### Assignment 1:
In the Unity package discussion, what dependency string does the reply suggest putting in the manifest for a local dependency?
### Assignment 2:
Why does the reply in the Unity package discussion advise against working on packages in the Assets directory? Answer in one to three sentences.
### Assignment 3:
Write a continuation of the Unity package discussion that picks up after its final sentence.

I am currently working on my own project and as it’s going forward, I am splitting useful systems to packages for opensourcing.
One problem that I encounter is that once I’ve published a package to git, the only way to test that i did not mess up the packaging or version number update is to add it to the project as git url.
So :
I need to delete the folder i used to develop the module in asset dir (or I will have duplicate classes) …
Add the project as a git url and check if i did not mess up
Now :
I messed up !
I need to remove the package !
Reclone in asset dir …
Make my fix
push to git
delete the cloned package
reimport the dependency as a git package and check again…
It gets even worse when I have to modify the samples since the folders are hidden (when using ~) !
I’m really curious about other people workflows, because this impeds the speed of my development process !
I’d like to be able to have my game and casually edit my plugins then push the new changes easily.
A solution ?
Add a dev option for the packages and when checked, clone (so that i can push changes !!) the package in Assets/ and override the package with the one in Assets/ … When unchecked, just re-use the one in PackageCache …
We don’t currently have that option but I can think of an idea that can help you out to accelerate your workflow.
First, don’t work in the Assets directory. Packages in that folder are not “seen” by the package manager, so if they have dependencies, they won’t be included in your project and installed/loaded into the project by the Package Manager. Instead, you should either use a local dependency (using file:<path-to-package-directory> as the dependency string in the manifest) (read more about local dependencies) or an embedded package (read more about embedded packages).
The simplest is to set up a script that will toggle between a “file:…” dependency and your Git URL. You can use the Package Manager’s C# API for that, for instance by creating a Menu Item that adds your package from disk (using UnityEditor.PackageManager.Client.Add("<path-to-package>")) and another one that adds your package with your Git URL (using UnityEditor.PackageManager.Client.Add("<git URL>"))

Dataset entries
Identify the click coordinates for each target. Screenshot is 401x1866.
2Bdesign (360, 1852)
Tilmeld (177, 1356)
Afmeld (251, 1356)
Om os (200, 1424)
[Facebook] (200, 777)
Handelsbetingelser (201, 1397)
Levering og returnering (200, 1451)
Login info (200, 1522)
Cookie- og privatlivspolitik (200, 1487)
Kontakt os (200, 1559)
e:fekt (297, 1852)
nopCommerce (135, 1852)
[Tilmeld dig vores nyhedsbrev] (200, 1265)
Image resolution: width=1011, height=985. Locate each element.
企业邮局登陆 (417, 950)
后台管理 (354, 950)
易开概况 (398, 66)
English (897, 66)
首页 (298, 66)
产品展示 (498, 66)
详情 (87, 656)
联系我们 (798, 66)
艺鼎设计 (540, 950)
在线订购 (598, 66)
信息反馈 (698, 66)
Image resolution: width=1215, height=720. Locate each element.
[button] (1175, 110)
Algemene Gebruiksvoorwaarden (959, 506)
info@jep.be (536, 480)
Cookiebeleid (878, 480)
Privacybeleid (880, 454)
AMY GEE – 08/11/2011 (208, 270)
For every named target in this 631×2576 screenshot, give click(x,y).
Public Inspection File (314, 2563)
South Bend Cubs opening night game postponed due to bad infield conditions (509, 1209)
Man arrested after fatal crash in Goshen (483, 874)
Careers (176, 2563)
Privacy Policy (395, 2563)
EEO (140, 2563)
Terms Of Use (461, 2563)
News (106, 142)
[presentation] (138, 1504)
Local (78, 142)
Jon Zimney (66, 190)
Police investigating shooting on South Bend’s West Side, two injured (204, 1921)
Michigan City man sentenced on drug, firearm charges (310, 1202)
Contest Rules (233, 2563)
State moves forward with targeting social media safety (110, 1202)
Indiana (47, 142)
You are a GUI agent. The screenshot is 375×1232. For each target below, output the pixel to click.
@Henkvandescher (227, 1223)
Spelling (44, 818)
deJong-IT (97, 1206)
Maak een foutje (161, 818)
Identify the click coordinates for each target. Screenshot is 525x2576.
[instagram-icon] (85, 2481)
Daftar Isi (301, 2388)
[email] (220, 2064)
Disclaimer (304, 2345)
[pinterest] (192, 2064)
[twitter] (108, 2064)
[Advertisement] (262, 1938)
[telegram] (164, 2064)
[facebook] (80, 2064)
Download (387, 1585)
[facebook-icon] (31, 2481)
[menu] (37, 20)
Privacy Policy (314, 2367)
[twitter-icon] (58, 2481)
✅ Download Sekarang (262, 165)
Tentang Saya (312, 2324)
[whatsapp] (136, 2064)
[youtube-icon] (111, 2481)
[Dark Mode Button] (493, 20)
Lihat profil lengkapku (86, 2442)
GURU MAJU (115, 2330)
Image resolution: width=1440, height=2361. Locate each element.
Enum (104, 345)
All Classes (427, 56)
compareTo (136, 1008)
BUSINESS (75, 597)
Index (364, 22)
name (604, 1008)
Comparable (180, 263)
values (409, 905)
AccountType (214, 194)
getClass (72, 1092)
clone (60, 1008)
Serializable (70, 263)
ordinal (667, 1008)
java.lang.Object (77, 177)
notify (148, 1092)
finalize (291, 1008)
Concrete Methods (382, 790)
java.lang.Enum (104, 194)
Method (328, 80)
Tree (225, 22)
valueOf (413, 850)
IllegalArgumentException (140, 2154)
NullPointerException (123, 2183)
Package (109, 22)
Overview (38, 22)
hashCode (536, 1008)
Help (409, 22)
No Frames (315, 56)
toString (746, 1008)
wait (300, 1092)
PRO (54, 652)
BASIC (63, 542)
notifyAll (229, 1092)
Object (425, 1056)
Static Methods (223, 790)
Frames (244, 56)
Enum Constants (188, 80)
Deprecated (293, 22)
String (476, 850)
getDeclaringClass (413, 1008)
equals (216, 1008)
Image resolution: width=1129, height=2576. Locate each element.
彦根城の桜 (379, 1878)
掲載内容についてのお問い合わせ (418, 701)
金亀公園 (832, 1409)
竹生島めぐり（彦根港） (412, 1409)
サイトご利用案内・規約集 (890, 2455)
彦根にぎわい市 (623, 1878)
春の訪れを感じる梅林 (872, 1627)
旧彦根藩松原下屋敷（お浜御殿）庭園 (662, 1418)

### Expected answer 1:
file:<path-to-package-directory>

### Expected answer 2:
Packages placed in the Assets folder are not seen by the package manager. Any dependencies they have therefore won't be included in the project or installed and loaded by the Package Manager.

### Expected answer 3:
Pro tip: to save on pushing and cloning from Github, you can even instruct the Package Manager to pull from your local repository. This can be achieved by using a “git+file://…” URL, as documented in the Unity Manual. For instance, if the package repo was cloned into c:\git-repos\my-package, you could do something like UnityEditor.PackageManager.Client.Add("git+file:///c:/git-repos/my-package#my-branch") (notice the backslashes are switched to forward slashes, to be in the correct order for this to be a valid URL; and there are indeed three slashes after “git+file:”).
I’d simply setup a second project for testing that imitates a user’s project where all packages are imported in the way a user would.
For sure you’d have to have self-contained tests, like each package containing test scenes with which you can verify correct operation along with unit tests.
And yes, all my assets live in the Package Manager side of things, I only have them under Assets when I’m just starting.
I resorted to use a second repo containing git submodules of my packages, then I added them as “package from disk” and developed a little GUI to export and reimport back the demos from and into them (Good thing there the “Sample” class in Package Manager to get the path and do the import into assets)
Since those packages are not read-only I can edit them from my IDE and push the changes (even better, if I forget a meta file, it gets created ! And I’ll still have version control if something gets changed anyway).
My tool can push the demo back into assets, I can modify and test them, then send them back into the repo…
I just need to code some UI to handle the submodule shenanigans and it’ll be good to go…
Anyway that’s too bad, we should not need to go though all this to have a (mostly) painless worfklow
Of course this won’t really fix the “i want to check if package + git is configured correctly” issue" but since it was mostly manifest errors that I had, this should do the trick.
I just published version 0.1.0 of my package to GitHub, created a v0.1.0 tag, and created a (GitHub) release for v0.1.0. Then I bumped the version number in my package to 0.2.0 and clicked on the “Update” button in the Package Manager in Unity, expecting (hoping) to see version 0.1.0 and 0.2.0 in the Version History tab on the package, but I only see 0.2.0…
Yeah I’d like to see some official posts from Unity about this as it’s a pretty fair topic. I have similar questions and currently have a test project that contains the Git repo for my project in a subfolder. Submodules seem like the right way to go but I’m just getting started here and am not an experienced asset dev.